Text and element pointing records

--------------------------------

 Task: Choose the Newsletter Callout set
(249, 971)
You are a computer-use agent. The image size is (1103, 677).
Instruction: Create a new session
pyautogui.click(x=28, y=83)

--------------------------------

Format the data above as a JSON list of strings with one string per line, skipping any blank lines.

[
  " Task: Choose the Newsletter Callout set",
  "(249, 971)",
  "You are a computer-use agent. The image size is (1103, 677).",
  "Instruction: Create a new session",
  "pyautogui.click(x=28, y=83)"
]